Dear Abby: My boyfriend, “Mark,” and I have been together for a year. We met at work and have dated ever since. Several months ago, we were offered a job opportunity in another state. We moved in together and are happy. My problem is, over the past few months we have been living together, our personal relationship has come to a halt. We still care about each other deeply, but we no longer do the things couples do. We don’t go out on dates or see the new city we’ve moved to. Do you have any advice on how I can get Mark to go out and see the sights without sounding whiny or pushy?
– Baltimore and D.C. Beckon
Dear Baltimore: Tell Mark the two of you appear to have become housebound and you don’t think it’s healthy – particularly because Baltimore and Washington, D.C., have many entertainment and cultural opportunities to offer. Then create a “bucket list” and have him choose from the menu of choices that are available. If that doesn’t inspire him, ask HIM to create a list, or start exploring on your own.
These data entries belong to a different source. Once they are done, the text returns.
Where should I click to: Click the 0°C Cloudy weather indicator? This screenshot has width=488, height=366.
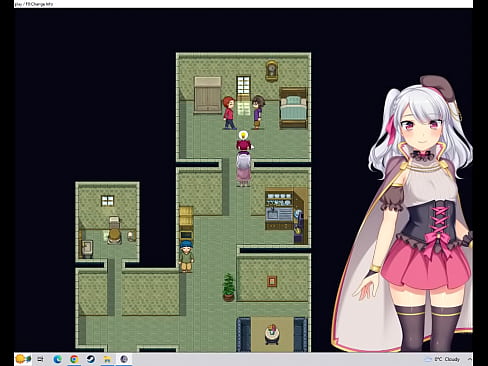click(442, 359)
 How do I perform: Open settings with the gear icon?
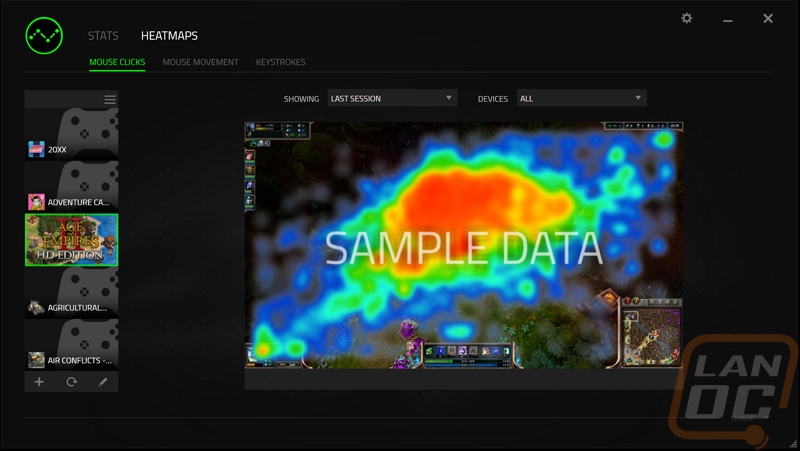(x=686, y=19)
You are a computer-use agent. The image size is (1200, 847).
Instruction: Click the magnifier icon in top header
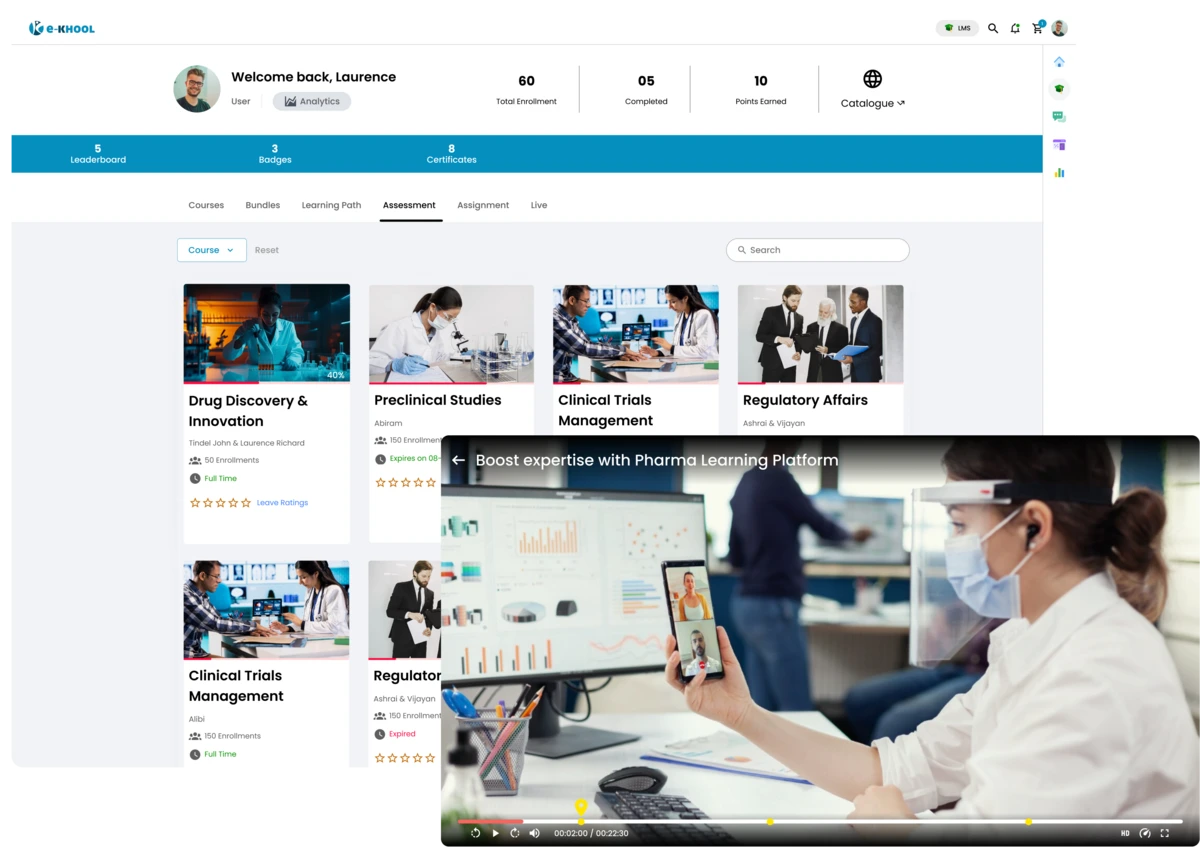tap(993, 28)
If you are successful at getting Mark out of the house, it may liven up your relationship. But if it doesn’t, you may have more serious problems to deal with, and a heart-to-heart talk with him about your entire relationship is in order.
Don’t bring uninvited guests
Dear Abby: My son’s birthday was yesterday. I invited him to dinner at a very nice restaurant. When he showed up, he had two other men with him. They didn’t offer to pay for their food, so I had to pay for all of us. My son is 32, and I would like to say something about this to him. Or should I just not invite him to nice dinners out?
– Taken Advantage Of in Sugarland, Texas
Dear Taken Advantage Of: No. SAY something to him. And when you do, it should be something like this: “Son, springing unexpected guests on your host is bad manners. You should have asked permission first. I was appalled that your friends didn’t offer to share the expense. Please don’t do that again, because if you do, I’ll stop inviting you.”
Missing the costume party
Dear Abby: I work at a senior retirement community, and the residents have a Halloween party each year. In the past, there were prizes for the three best costumes. However, last year they stopped giving prizes because one of the residents is a professional artist and costume maker, and the association felt it would be unfair to have him compete.
This year it was decided not to hold the contest at all. The residents are disappointed. How can they continue to have the costume contest and include the professional?
– Dressed Up in Louisiana
Dear Dressed Up: Ask the artist/costume designer to be the judge.